Il forte grido di protesta lanciato da Abaco ha trovato ascolto ai vertici dell’Azienda Sanitaria Provinciale di Vibo Valentia. L’associazione, guidata dal presidente Saverio Bartoluzzi, si è mobilitata ieri con un sit-in davanti alla sede dell’Asp, portando in piazza il drammatico caso di Maria Francesca Barbieri. Al fianco del marito e del figlio della donna si sono schierati numerosi cittadini di Pizzo e Vibo Valentia, l’Osservatorio Civico Città Attiva e la testimone Katia Coloca, tutti uniti nel denunciare le gravi carenze della sanità pubblica locale e nel richiedere interventi immediati, slegati dalle lungaggini di una burocrazia definita approssimativa e incompetente.
Il nodo delle cure domiciliari
La mobilitazione è nata per contestare l’insufficienza delle soluzioni inizialmente prospettate dal commissario dell’Asp, Sestito, il quale aveva ipotizzato un potenziamento della fisioterapia domiciliare.
Secondo il movimento, tale percorso si scontrava pesantemente con la realtà, poiché la paziente necessita di macchinari specifici impossibili da trasferire a domicilio, a partire da un elevatore mai consegnato nonostante una richiesta inoltrata da oltre due mesi. Le cure domestiche attuali sono state giudicate del tutto inadeguate per le specifiche esigenze fisiche della donna.
L’impegno del commissario
Il confronto ha comunque prodotto l’apertura sperata, portando a un cambio di rotta da parte dei vertici sanitari. Il commissario Sestito è parso convergere verso le istanze sollevate dai manifestanti e si è impegnato a disporre in tempi brevi il trasferimento di Maria Francesca Barbieri in una struttura protetta idonea.

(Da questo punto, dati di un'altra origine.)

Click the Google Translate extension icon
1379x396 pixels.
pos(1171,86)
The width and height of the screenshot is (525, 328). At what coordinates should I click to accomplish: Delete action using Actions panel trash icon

Solo dopo questo ciclo riabilitativo intensivo in regime di ricovero, già sollecitato in precedenza dall’Ospedale Pugliese di Catanzaro, si potrà valutare un successivo percorso di assistenza domiciliare.
Il desiderio di Maria Francesca
Nel pomeriggio successivo alla protesta, Saverio Bartoluzzi ha fatto visita alla donna, raccogliendo un desiderio semplice ma dal profondo valore umano: quello di poter tornare a vedere il mare.
Per i rappresentanti dell’associazione non si tratta di un mero auspicio, bensì di un richiamo fondamentale al rispetto dei diritti e della dignità della persona, un obiettivo per il quale Abaco promette di vigilare con determinazione affinché non si trasformi nell’ennesimo capitolo di malasanità e promesse mancate.